* Directions for this task
Lines from the one holding "1568x662 pixels." through the end of the entries, inclusive, form the whole output; reproduce them exactly and omit pictures.

☆ ☆ ☆ ☆

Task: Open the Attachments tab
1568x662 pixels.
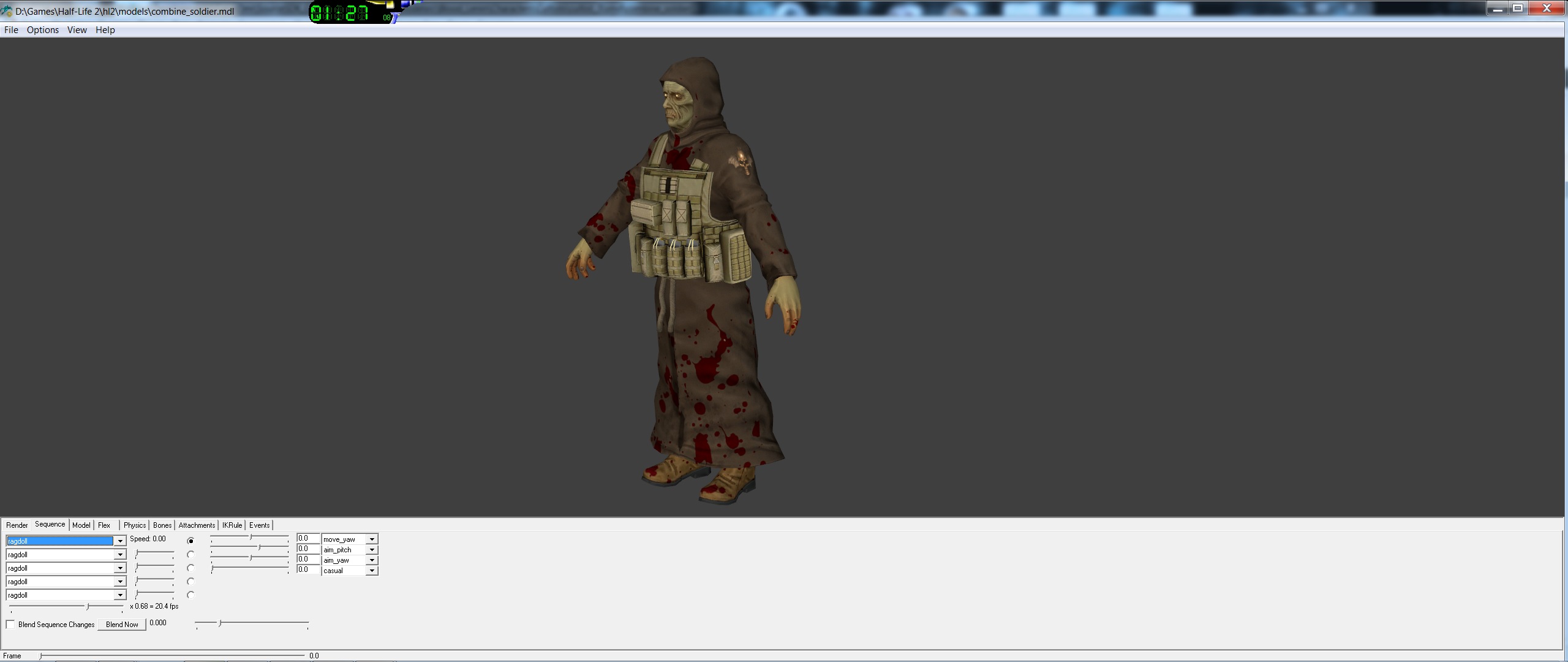Action: [x=197, y=525]
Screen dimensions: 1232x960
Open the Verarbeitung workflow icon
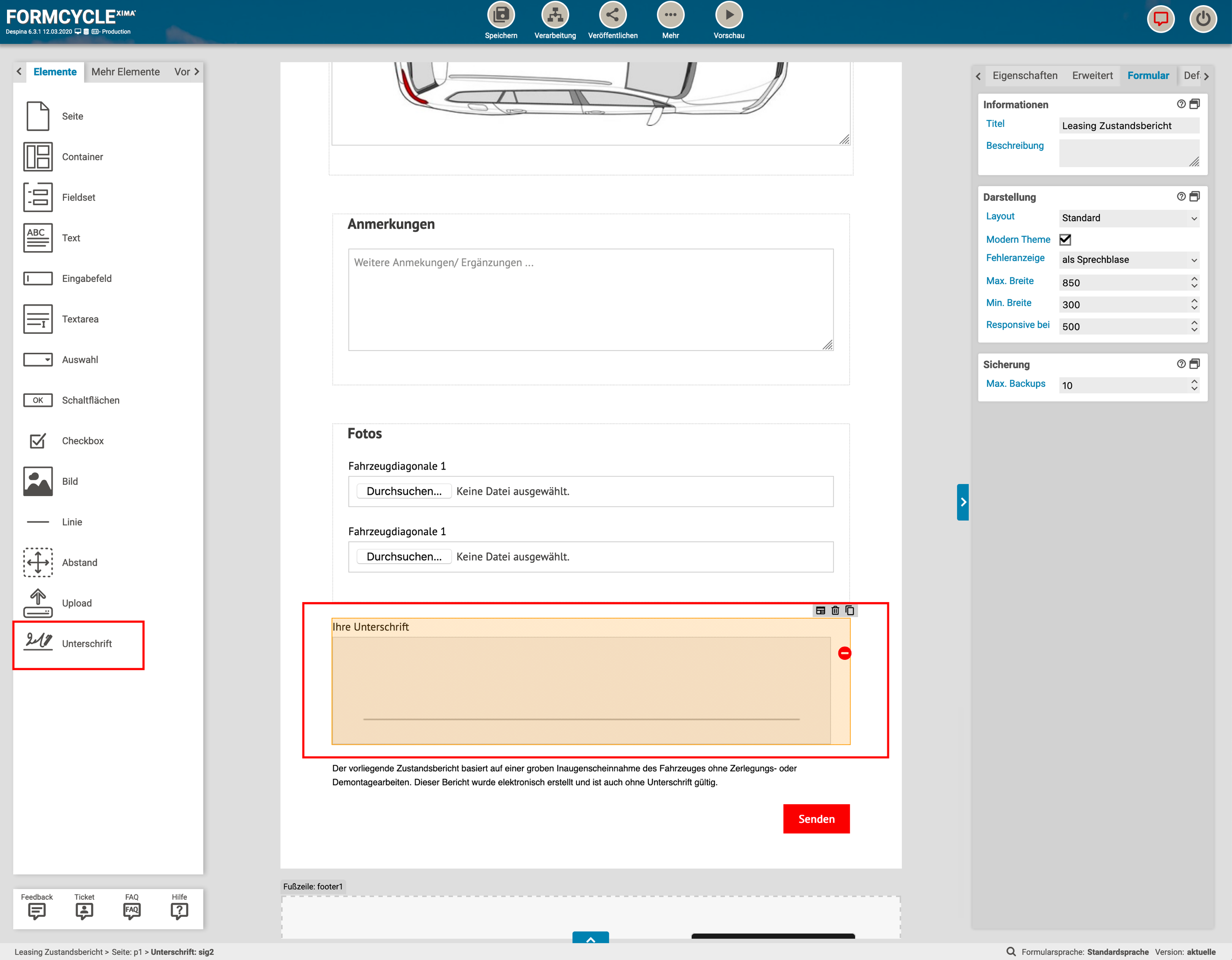click(x=555, y=16)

☆ ☆ ☆ ☆

* Solution to the problem
1568x662 pixels.
Action: [x=197, y=525]
Screen dimensions: 1232x960
Open the Verarbeitung workflow icon
click(x=555, y=16)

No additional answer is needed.